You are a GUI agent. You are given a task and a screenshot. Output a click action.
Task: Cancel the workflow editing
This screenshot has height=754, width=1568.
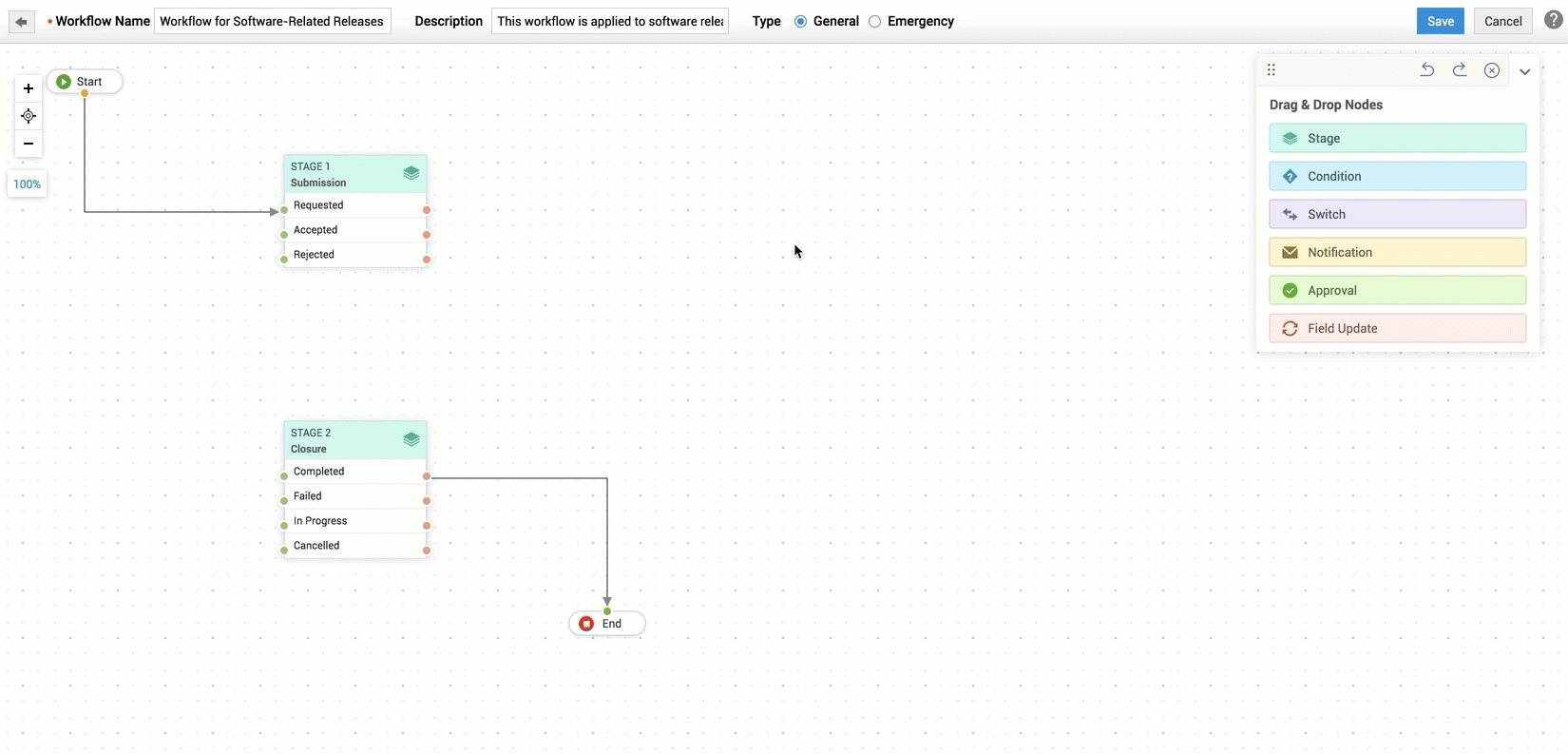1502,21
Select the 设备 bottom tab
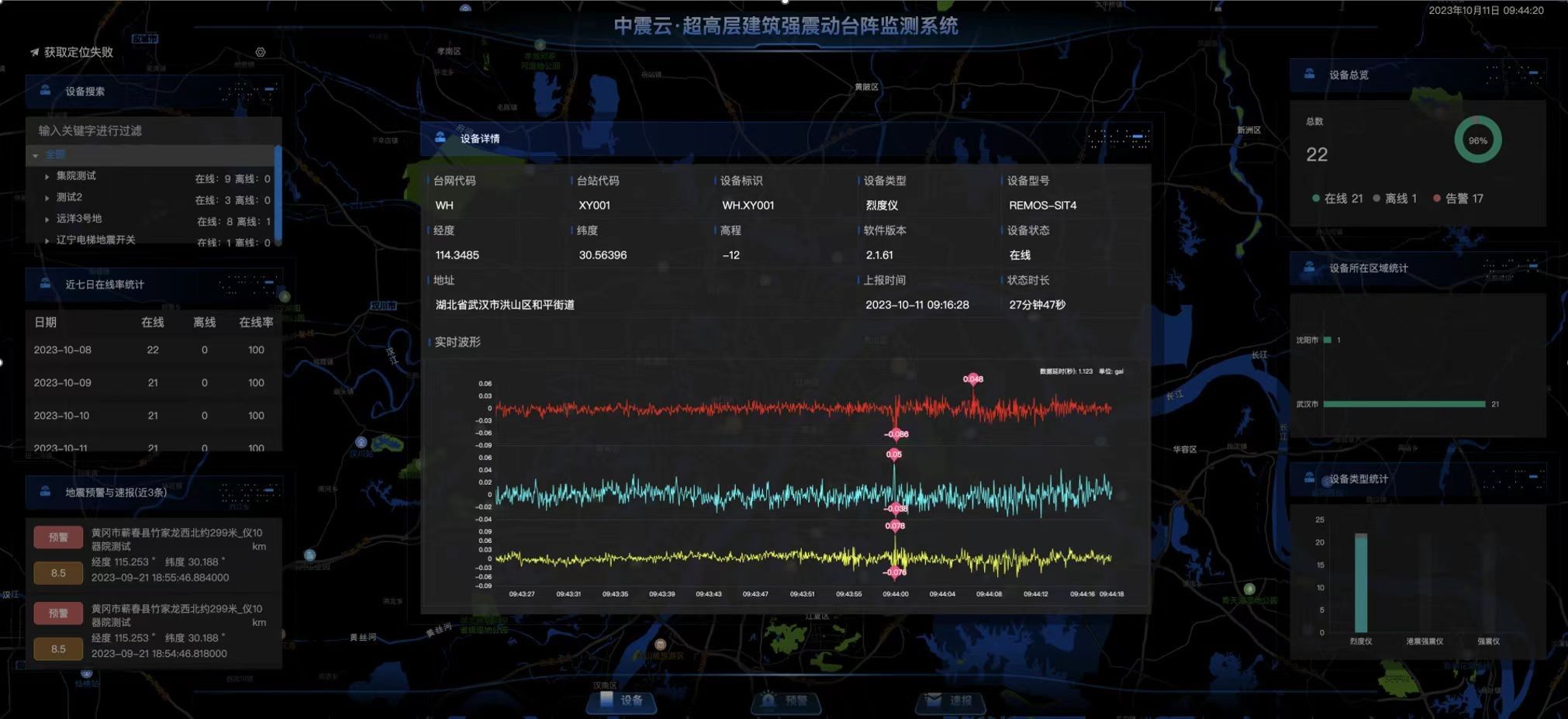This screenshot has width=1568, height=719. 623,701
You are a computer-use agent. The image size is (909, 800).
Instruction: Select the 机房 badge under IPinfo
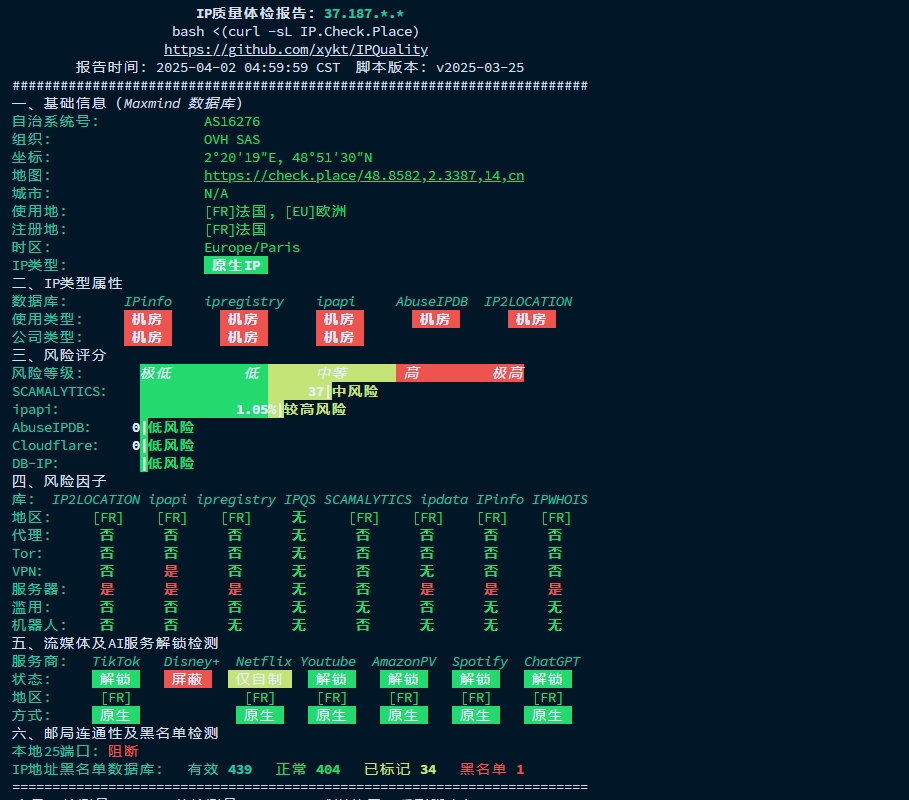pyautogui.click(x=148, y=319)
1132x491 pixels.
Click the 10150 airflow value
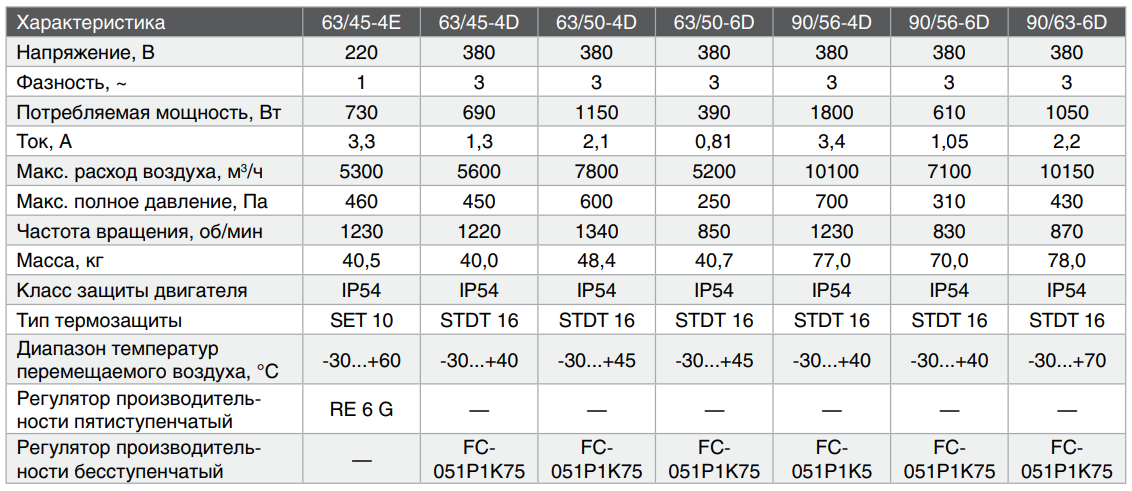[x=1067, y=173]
--
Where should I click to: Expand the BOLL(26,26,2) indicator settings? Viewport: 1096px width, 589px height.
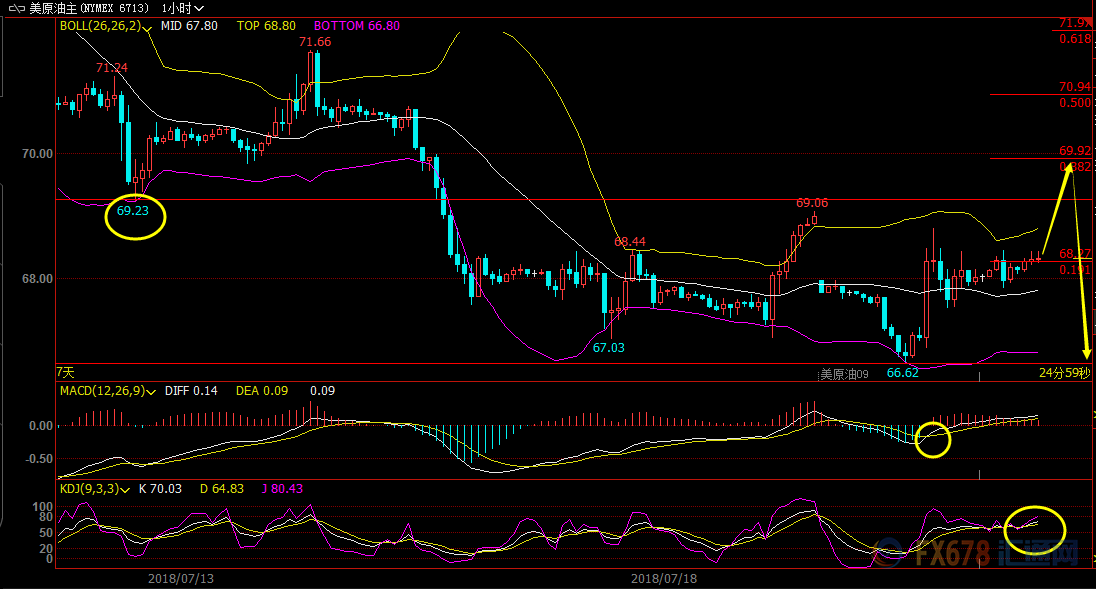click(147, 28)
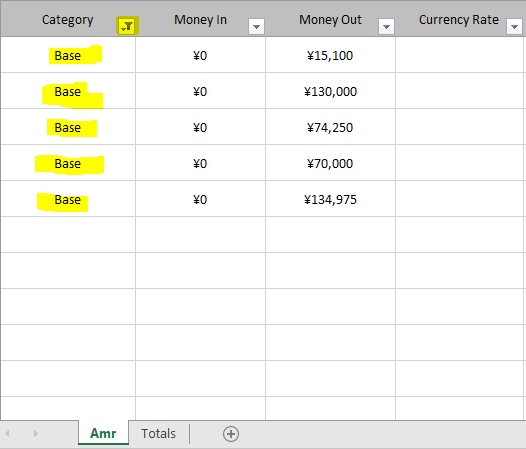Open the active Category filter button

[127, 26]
---
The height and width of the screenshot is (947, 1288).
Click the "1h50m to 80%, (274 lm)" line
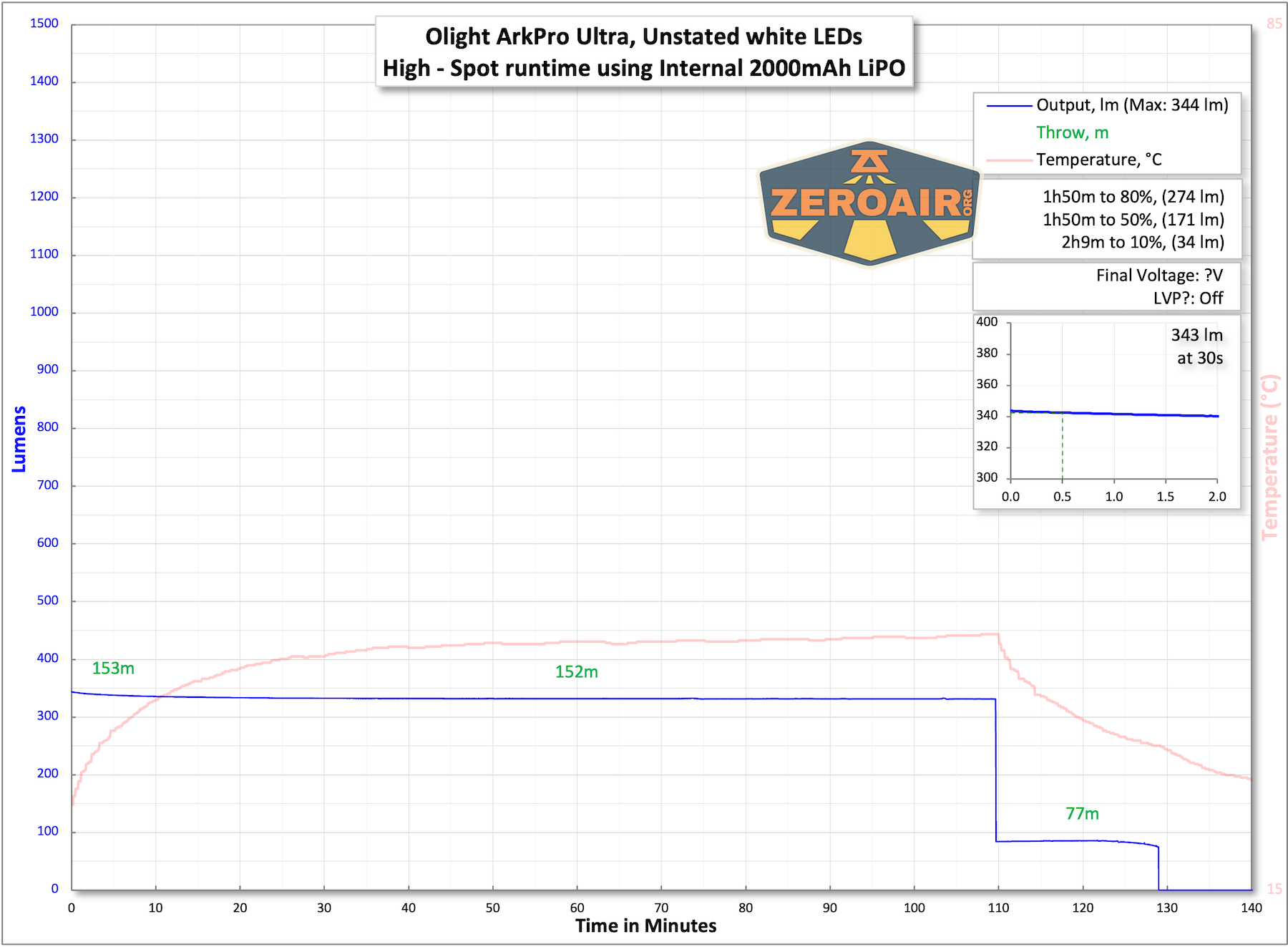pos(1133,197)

• [GOAL OF THE EXERCISE]:
Your answer should be one number: the count of lines holding "agent" in the listing.

• [ANSWER SPACE]:
2